### Extracted information
__________
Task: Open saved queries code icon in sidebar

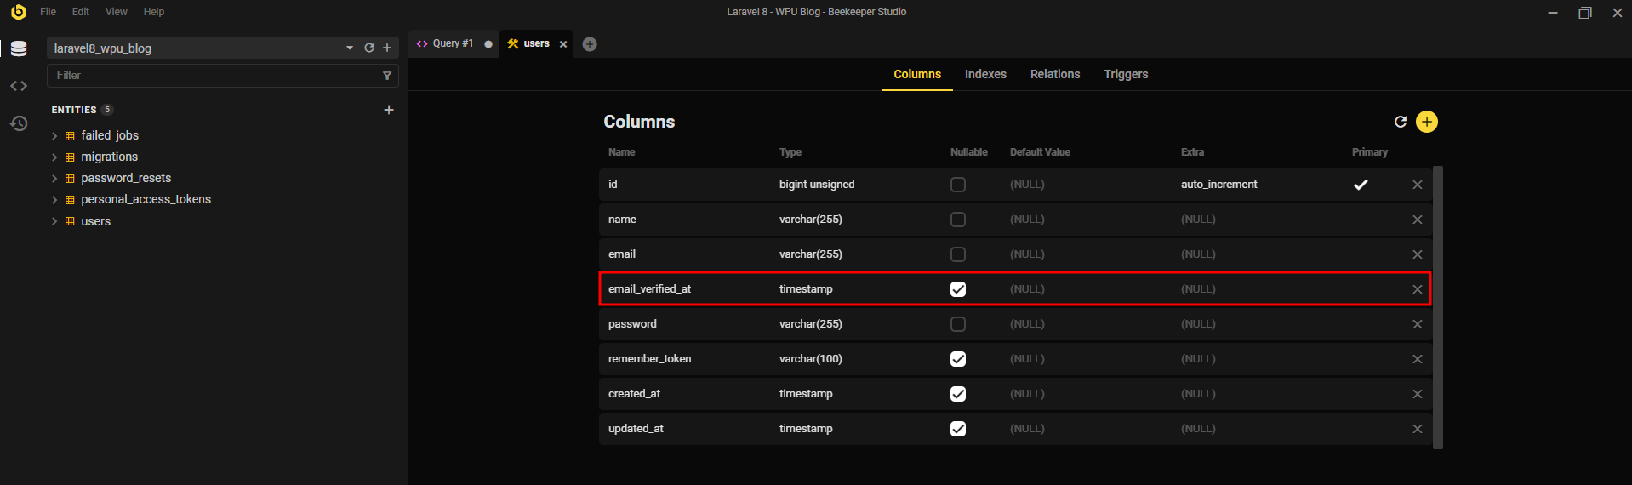Action: click(19, 86)
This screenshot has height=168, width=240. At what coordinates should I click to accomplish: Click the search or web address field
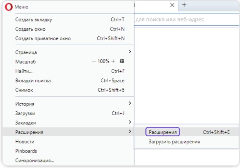[186, 20]
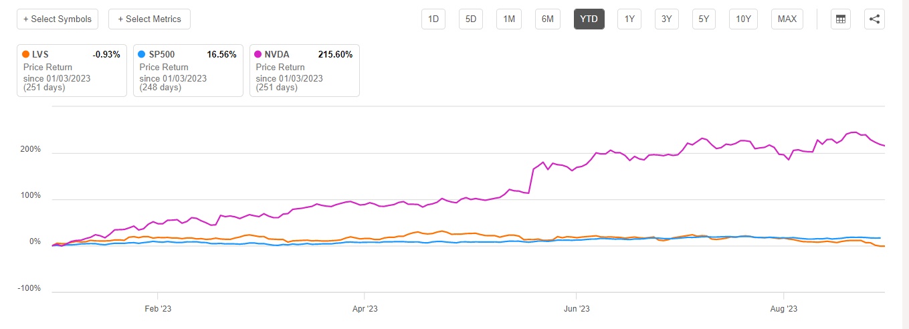
Task: Show MAX historical range
Action: coord(787,19)
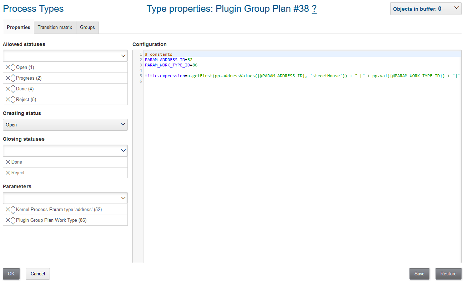Switch to the Transition matrix tab
This screenshot has height=285, width=468.
[x=55, y=28]
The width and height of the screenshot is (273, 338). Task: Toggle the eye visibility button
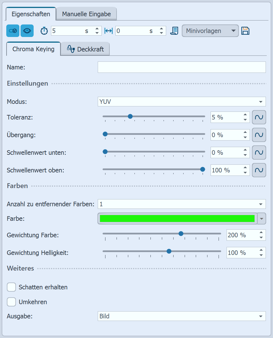pos(27,31)
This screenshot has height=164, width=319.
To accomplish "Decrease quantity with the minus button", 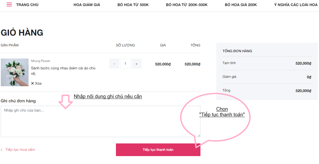I will (114, 64).
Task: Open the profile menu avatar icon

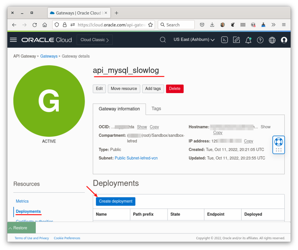Action: pyautogui.click(x=284, y=40)
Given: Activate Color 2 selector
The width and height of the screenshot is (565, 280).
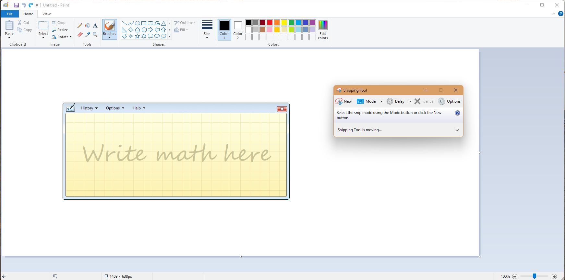Looking at the screenshot, I should coord(238,29).
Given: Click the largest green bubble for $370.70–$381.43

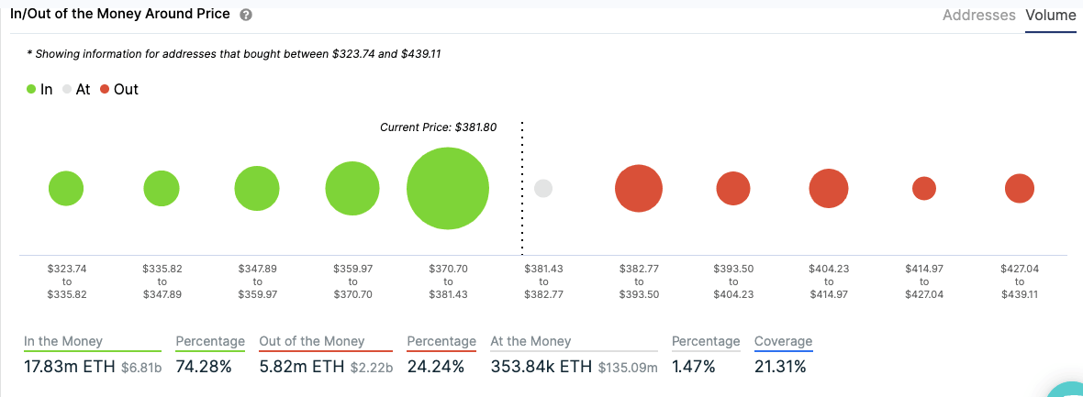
__________
### The problem
Please transcribe, word for word, every line from the first line of the records above through the line containing "This screenshot has height=164, width=319.", and leave out any pictures.

### Answer below
Task: Open saved queries code icon in sidebar

Action: click(19, 86)
This screenshot has height=168, width=240. At what coordinates should I click to accomplish: Click the search or web address field
[186, 20]
Task: Show MAX historical range
Action: coord(787,19)
Switch to the Transition matrix tab
This screenshot has height=285, width=468.
[x=55, y=28]
The width and height of the screenshot is (273, 338). Task: Toggle the eye visibility button
pos(27,31)
This screenshot has height=164, width=319.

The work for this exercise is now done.